Data:
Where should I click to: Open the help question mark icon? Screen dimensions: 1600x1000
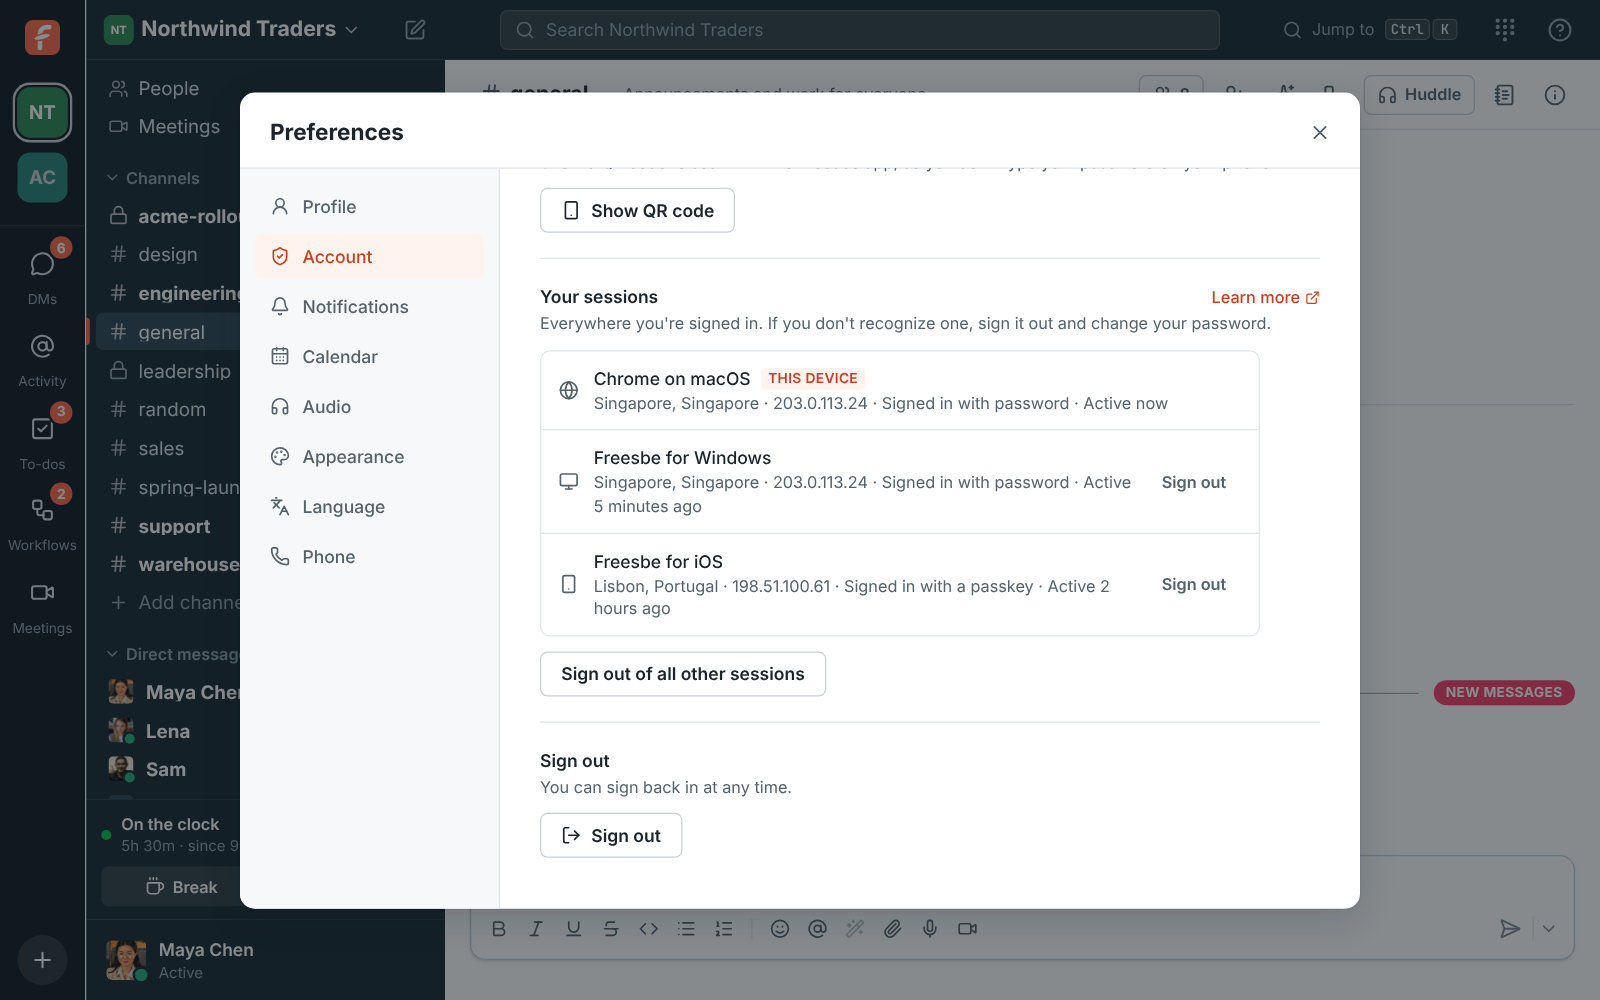tap(1559, 30)
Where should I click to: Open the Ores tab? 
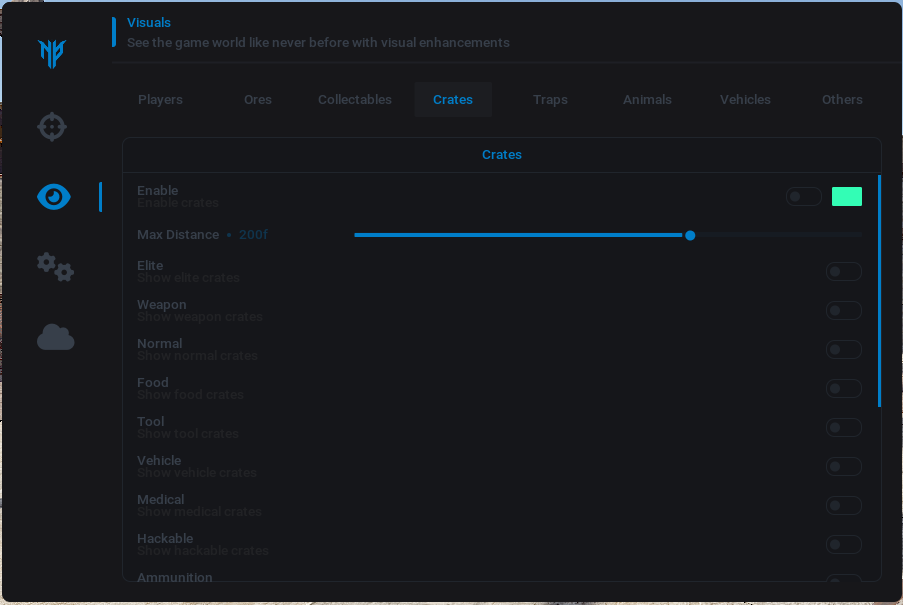(x=257, y=100)
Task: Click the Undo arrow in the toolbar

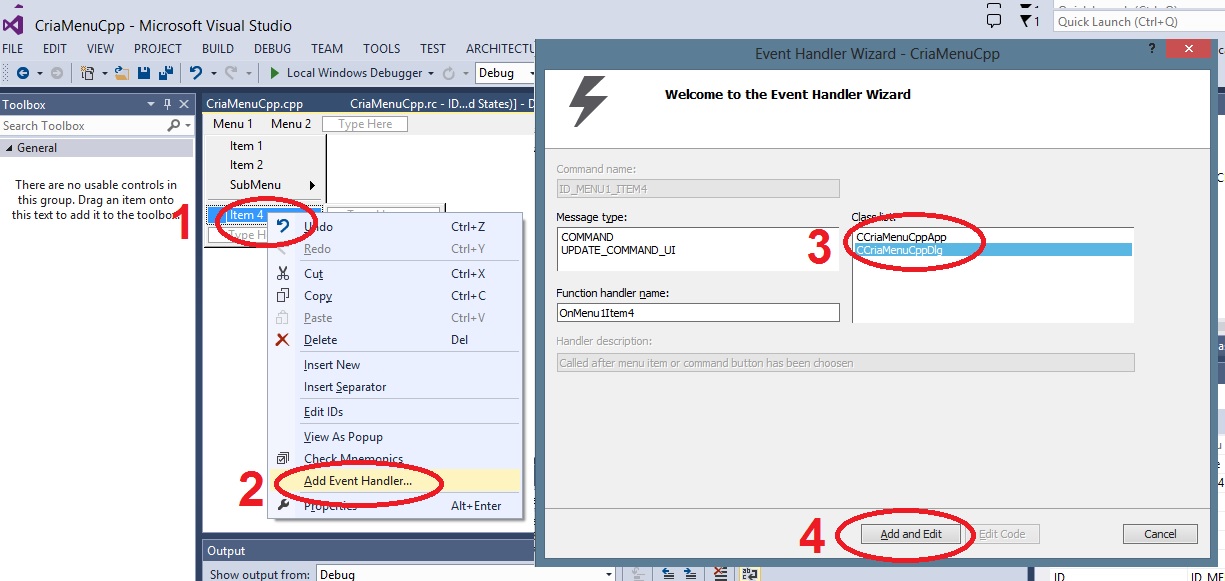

What needs to be done:
Setting the pictures aside, return exactly the lines from the line with "Where should I click to: Open the Ores tab?" through the last line of the listing above.

Completed exercise:
Where should I click to: Open the Ores tab? 
(x=257, y=100)
Task: Click the Undo arrow in the toolbar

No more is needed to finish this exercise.